Asimismo, se les conoce por ser artífices de la creación del Instituto de Estudios Superiores de Administración (IESA) y por su participación  en la fundación del Museo de Arte Contemporáneo con Sofía Ímber en Caracas.

El mayor tramo de la vida de Vanessa ha transcurrido en Estados Unidos, país que le otorgó la nacionalidad y donde se radicó desde muy joven.

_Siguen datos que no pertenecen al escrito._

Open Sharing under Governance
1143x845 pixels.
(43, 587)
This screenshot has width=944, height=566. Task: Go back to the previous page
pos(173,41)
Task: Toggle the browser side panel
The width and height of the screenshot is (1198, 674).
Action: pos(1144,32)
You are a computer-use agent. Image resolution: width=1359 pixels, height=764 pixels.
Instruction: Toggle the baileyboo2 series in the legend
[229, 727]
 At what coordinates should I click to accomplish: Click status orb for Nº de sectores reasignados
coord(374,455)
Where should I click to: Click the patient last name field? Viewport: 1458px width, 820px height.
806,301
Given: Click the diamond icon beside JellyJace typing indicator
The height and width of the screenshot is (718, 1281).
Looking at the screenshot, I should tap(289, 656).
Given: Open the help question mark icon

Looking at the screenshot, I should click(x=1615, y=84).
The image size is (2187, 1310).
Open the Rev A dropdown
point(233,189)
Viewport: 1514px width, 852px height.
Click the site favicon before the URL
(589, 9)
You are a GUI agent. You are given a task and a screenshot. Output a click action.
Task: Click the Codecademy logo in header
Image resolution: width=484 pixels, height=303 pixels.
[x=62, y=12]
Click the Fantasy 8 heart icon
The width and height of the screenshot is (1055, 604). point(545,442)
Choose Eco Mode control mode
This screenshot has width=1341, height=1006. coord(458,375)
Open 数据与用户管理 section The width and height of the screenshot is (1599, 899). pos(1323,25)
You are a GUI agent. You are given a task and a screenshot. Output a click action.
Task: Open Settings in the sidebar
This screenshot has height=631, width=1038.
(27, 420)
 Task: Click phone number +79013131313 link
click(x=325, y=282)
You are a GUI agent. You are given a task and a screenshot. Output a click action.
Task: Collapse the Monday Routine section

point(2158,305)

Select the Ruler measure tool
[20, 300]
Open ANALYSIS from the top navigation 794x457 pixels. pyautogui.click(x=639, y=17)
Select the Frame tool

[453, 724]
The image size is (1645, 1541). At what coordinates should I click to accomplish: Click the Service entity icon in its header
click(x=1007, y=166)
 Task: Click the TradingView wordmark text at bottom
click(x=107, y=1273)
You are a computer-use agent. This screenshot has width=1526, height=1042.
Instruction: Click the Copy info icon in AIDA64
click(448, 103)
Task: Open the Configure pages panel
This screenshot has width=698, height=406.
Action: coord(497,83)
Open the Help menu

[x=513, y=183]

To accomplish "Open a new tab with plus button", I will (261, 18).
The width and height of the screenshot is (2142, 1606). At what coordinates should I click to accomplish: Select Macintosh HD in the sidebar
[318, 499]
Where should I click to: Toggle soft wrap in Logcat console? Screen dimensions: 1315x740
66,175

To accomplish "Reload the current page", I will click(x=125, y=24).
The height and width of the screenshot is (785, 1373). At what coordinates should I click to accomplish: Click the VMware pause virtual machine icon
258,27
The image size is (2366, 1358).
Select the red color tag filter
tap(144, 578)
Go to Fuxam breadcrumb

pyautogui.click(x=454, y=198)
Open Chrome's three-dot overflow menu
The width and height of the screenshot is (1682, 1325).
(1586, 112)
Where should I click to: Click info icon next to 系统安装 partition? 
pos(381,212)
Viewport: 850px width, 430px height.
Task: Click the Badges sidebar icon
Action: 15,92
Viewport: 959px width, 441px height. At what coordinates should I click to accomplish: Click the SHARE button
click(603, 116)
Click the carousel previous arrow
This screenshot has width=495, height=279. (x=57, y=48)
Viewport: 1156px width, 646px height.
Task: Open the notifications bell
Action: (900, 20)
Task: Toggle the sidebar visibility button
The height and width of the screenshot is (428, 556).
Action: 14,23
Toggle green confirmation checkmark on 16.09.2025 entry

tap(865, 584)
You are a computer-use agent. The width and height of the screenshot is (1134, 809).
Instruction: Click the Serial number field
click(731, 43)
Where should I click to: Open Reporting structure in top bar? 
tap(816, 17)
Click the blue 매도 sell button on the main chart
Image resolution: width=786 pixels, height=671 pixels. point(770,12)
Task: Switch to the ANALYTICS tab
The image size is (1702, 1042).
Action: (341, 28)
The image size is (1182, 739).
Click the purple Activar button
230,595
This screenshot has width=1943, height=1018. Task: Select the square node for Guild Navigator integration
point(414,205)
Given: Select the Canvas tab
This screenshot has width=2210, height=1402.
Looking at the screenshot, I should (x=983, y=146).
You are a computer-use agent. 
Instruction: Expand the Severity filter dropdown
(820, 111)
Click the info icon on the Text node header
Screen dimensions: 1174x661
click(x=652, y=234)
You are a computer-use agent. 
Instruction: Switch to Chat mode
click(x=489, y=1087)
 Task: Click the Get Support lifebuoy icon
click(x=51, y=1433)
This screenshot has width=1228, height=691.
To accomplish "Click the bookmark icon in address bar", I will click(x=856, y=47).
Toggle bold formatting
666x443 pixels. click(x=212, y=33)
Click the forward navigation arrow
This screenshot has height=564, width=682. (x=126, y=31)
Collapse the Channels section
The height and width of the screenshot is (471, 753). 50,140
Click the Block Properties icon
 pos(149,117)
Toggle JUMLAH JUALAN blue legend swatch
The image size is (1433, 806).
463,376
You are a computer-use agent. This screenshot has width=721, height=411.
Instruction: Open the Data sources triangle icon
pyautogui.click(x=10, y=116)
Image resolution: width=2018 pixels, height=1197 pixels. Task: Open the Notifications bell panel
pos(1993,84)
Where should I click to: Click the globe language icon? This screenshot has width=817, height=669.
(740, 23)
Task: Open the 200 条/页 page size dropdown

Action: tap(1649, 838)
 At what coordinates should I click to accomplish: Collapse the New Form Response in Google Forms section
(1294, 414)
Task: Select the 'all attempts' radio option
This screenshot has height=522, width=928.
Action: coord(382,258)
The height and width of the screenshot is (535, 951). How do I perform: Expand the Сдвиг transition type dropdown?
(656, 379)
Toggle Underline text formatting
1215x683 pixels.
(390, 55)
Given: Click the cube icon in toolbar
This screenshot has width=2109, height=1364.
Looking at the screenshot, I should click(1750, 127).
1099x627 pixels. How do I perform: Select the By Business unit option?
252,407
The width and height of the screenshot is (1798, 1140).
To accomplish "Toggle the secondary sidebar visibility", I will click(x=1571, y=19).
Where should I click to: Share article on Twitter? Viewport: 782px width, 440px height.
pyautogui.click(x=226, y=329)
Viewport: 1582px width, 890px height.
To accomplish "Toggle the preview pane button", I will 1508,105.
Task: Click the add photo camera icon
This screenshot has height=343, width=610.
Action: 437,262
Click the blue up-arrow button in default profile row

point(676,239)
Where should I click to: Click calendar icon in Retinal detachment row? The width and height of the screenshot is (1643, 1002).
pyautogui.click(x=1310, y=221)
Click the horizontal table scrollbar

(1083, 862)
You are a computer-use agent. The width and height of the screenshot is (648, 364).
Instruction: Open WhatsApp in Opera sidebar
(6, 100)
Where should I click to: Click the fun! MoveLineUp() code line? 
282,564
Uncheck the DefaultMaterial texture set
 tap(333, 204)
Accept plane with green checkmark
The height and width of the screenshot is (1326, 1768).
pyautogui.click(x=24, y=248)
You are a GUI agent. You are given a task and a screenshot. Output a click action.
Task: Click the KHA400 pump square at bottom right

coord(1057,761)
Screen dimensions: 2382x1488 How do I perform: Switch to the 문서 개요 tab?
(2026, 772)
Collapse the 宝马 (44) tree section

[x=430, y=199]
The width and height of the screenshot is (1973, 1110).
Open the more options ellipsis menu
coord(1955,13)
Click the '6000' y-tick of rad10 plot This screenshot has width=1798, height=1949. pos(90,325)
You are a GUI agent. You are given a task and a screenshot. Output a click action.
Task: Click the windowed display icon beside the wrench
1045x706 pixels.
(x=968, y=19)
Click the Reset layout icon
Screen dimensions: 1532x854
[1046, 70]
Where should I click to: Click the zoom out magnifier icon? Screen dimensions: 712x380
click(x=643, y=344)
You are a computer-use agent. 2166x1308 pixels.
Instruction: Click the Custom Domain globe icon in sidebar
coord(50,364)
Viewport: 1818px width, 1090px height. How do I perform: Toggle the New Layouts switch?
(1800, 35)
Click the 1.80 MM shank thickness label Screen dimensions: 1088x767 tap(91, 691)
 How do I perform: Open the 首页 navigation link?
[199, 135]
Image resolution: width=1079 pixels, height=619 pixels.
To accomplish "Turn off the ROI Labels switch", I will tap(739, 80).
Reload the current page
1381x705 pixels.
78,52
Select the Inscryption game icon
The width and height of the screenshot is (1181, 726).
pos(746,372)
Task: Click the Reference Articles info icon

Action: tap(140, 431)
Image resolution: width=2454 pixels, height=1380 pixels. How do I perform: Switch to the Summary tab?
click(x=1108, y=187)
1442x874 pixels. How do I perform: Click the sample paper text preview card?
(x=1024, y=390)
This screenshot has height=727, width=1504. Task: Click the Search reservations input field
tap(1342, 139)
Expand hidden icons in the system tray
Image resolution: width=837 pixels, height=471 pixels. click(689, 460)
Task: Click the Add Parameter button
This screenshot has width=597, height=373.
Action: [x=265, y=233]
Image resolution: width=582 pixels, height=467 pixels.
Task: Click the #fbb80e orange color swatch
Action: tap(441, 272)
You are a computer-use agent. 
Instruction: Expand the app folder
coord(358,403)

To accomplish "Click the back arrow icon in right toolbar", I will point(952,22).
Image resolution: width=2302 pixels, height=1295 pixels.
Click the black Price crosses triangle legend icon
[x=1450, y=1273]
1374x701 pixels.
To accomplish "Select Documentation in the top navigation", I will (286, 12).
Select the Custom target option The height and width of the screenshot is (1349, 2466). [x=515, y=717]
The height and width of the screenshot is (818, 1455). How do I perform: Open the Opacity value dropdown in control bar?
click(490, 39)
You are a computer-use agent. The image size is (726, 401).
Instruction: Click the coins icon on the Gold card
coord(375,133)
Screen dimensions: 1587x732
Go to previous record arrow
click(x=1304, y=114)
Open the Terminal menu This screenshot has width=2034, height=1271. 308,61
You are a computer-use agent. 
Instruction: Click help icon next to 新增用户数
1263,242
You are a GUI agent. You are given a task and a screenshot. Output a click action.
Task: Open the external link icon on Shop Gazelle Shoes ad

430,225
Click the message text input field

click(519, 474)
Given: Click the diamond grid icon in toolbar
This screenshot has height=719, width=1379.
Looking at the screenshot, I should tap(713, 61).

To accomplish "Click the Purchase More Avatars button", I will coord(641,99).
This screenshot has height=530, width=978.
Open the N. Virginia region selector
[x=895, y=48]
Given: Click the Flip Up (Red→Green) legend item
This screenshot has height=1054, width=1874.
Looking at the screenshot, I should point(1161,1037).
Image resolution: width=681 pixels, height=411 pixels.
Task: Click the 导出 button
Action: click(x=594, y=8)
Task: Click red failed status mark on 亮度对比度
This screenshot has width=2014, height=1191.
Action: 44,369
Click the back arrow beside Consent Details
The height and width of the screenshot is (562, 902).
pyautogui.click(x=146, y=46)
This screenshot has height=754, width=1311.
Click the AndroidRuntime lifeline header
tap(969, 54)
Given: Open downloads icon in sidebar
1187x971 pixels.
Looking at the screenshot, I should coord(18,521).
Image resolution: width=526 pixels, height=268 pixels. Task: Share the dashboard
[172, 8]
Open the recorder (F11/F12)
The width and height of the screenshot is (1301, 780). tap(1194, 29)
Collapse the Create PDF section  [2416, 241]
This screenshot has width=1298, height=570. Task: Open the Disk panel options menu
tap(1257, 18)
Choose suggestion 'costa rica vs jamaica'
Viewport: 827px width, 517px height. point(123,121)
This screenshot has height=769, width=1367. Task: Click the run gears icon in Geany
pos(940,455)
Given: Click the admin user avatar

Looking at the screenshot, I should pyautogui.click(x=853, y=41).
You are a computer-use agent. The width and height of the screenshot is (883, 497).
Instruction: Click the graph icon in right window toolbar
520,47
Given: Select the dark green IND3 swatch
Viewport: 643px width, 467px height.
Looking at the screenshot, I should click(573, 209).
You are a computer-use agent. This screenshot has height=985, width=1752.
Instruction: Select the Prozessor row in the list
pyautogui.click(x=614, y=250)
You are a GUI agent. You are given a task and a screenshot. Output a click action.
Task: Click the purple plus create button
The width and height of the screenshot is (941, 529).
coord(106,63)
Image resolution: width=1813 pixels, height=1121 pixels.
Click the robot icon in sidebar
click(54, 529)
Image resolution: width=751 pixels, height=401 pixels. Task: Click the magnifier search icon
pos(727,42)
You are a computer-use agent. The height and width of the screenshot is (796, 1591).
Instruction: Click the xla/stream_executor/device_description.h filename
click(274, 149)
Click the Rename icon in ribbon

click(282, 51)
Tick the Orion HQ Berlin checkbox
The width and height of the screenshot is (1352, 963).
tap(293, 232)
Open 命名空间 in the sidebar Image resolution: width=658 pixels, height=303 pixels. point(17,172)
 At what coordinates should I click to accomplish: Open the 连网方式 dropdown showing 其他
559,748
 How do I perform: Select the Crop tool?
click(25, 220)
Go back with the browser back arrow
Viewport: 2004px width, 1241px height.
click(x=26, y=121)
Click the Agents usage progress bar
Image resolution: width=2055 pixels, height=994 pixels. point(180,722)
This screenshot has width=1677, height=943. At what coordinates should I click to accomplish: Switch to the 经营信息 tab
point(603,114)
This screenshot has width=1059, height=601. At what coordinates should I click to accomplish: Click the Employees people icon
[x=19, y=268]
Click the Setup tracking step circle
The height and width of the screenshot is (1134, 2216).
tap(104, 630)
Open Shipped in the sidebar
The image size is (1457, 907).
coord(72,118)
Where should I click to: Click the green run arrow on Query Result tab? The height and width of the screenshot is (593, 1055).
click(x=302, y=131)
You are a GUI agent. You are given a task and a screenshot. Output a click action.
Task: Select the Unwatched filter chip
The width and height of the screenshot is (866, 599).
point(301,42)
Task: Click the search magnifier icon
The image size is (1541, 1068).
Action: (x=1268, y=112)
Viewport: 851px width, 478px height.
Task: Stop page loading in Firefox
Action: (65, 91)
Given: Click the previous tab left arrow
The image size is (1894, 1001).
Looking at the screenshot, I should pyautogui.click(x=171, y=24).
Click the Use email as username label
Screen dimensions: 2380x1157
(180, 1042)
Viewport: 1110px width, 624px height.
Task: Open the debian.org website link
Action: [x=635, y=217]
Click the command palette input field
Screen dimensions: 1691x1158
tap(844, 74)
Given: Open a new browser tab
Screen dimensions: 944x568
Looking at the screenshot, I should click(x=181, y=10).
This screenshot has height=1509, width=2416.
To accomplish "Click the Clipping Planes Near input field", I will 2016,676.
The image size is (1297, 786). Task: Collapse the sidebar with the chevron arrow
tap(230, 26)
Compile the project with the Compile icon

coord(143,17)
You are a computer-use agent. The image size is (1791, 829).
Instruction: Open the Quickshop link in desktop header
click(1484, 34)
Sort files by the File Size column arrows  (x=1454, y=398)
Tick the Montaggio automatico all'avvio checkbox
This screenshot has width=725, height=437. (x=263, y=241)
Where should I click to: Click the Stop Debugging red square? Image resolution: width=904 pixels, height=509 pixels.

Allí obtuvo el doctorado en filosofía  de la Universidad de Columbia, título que obtuvo con la presentación del trabajo “Autonomía y legitimidad de los estados: un enfoque crítico para la intervención extranjera».

Asesora de EEUU

En la actualidad, Vanessa Neumann preside su propia consultora de riesgo internacional Asymetrica, una consultora que realiza investigaciones sobre asuntos gubernamentales para “contrarrestar” las finanzas ilícitas, labor que le abrió campos en la política gubernamental estadounidense al ser contratada como “asesora” de los departamentos de Estado y de Defensa.

También fue parte de la implementación del plan para la reinserción de paramilitares en Colombia, proceso que encabezó el entonces presidente neogranadino, Álvaro Uribe, el cual fue cuestionado por su ineficacia en la desmovilización de estos grupos armados.

Tras su designación como “embajadora”, Neumann, emulando a Carlos Vecchio, emprende acciones dirigidas a la toma del control de la sede diplomática Venezuela en Londres sin éxito, y al secuestro de los activos venezolanos que posee en el Banco de Inglaterra.

El Esequibo y el oro

Su voz se dio a conocer en Venezuela, tras la filtración de una llamada hecha a Manuel Avendaño, quien es asesor de Juan Guaidó, donde le instaba a no asumir la línea oficial de reclamo sobre el Esequibo, esto para cumplir con la exigencia hecha por el Ministerio de Relaciones Exteriores y de la Mancomunidad de Naciones (Foreign and Commonwealth Office), como condición para apoyar al “gobierno” del autoproclamado.

“No nos van a apoyar mientras sigamos con la línea oficial de que queremos agarrar el Esequibo de Guyana… Drop the topic (suelta el tema) es mi línea”, habría dicho en este audio, dejando al descubierto los planes de negociación de renuncia a los derechos de Venezuela sobre este territorio con el gobierno británico y guyanés.

Con estos antecedentes que la ubican como defensora de los intereses norteamericanos y británicos, Neumann se autoproclama como la artífice de esta operación de robo del oro venezolano, que de ratificarse la sentencia, quedará a merced de Juan Guaidó y su “gobierno”, que ha sido acusado, tanto por el Gobierno, como por medios de comunicación y políticos de la oposición venezolana, por diversos hechos de corrupción en torno a desvíos de fondos entregados en el marco de la “ayuda humanitaria”.